Born as Johann Chrysostom Wolfgang Amadeus Mozart in Austria on 27 January 1756, Mozart showed a prodigious propensity from his early childhood. At three he was picking out chords on the harpsichord, at four he used to play short pieces and at five he composed and performed before European royalty. He only lived a scant 35 years, but within this short span, he composed more than 600 works and his influence is profound and proverbial on subsequent Western art music. His compositions still continue to fascinate people, even after more than 250 years of his death.
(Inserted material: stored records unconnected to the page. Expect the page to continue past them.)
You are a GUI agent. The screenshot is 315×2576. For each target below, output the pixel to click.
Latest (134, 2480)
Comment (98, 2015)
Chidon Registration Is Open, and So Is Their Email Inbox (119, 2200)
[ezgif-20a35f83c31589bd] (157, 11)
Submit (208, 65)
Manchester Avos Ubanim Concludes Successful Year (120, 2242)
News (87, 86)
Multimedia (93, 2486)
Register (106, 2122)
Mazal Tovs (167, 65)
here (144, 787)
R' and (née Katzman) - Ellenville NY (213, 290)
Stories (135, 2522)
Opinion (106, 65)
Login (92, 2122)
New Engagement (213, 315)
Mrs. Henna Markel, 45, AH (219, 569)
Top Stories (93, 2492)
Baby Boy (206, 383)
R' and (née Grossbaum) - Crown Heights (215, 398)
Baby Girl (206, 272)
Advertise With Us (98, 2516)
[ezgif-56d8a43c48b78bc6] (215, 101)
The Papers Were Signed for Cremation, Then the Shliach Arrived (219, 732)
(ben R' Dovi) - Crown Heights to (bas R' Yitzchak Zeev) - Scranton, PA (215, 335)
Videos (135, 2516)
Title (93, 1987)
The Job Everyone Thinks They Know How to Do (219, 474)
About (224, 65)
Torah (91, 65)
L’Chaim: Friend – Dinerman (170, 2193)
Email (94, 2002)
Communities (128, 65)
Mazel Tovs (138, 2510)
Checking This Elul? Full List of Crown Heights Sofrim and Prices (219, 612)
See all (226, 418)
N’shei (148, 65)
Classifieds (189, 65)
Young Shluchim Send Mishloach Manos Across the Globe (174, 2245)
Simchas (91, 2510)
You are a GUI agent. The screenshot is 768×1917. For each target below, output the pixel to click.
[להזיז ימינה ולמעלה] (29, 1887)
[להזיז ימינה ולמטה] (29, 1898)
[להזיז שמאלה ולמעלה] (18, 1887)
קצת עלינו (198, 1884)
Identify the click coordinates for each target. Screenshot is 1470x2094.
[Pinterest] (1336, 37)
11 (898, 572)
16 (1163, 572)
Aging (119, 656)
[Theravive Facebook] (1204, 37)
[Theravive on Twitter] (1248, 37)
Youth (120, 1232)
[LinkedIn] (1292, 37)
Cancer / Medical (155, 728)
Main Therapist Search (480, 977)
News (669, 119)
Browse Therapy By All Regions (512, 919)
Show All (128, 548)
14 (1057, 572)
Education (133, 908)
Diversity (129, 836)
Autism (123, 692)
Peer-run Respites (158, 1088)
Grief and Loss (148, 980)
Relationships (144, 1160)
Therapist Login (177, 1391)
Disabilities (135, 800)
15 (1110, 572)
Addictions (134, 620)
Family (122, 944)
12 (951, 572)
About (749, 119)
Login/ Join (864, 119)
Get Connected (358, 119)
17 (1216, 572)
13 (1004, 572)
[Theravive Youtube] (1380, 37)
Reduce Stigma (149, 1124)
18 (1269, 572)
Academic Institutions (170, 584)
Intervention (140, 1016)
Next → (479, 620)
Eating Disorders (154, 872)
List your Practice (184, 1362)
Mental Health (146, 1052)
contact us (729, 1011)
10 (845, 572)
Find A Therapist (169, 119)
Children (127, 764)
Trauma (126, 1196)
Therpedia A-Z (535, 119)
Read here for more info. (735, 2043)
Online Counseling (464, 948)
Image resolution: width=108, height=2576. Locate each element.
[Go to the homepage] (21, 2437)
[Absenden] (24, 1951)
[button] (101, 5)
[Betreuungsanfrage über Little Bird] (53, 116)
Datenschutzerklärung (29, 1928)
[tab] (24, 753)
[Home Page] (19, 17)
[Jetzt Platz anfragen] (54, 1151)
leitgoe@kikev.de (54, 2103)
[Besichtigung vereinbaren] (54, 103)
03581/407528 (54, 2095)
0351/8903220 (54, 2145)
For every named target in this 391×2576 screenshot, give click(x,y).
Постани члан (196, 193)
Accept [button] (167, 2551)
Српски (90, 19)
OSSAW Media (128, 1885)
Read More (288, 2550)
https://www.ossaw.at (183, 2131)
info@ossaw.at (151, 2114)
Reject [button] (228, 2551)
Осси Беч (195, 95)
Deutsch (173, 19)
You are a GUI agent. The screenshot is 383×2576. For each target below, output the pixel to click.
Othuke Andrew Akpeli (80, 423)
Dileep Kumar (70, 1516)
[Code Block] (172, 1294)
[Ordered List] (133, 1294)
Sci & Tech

Mozart died in his home on 5 December 1791, probably due to rheumatic fever and in accordance with the contemporary Viennese custom, was buried in an unmarked plot in the common grave, at the St. Marx Cemetery outside the city of Vienna. The term ‘common grave’ does not mean a communal grave, it is a graveyard meant for the common people, not for an aristocrat. Common graves were subjected to excavation after ten years for reuse, the graves of aristocrats were not.
During 1850, efforts were made to identify the grave of Mozart and as ensured by the cemetery staff, a memorial stone designed by Hanns Gasser was erected there in 1859. However, the monument was later moved to the central cemetery to join the cluster of ’Musician’s grave’, along with the like of Beethoven. This means that, the memorial was removed, not the remains of Mozart.
In the meantime, a large stone slab was installed to mark the grave’s location in the St. Marx Cemetery and subsequently, it was further decorated with a stone angel and a column. But, nobody knows whether the marked location is the actual plot where Mozart was buried. Apart from that, in those days the common graves were subjected to excavation after ten years for reuse. This means, they typically dug up the remains of Mozart after ten years and reused the site for a new burial.
Nobody really knows the plot, where Mozart was buried and nobody has the slightest idea about what happened to his remains, once they reused his plot.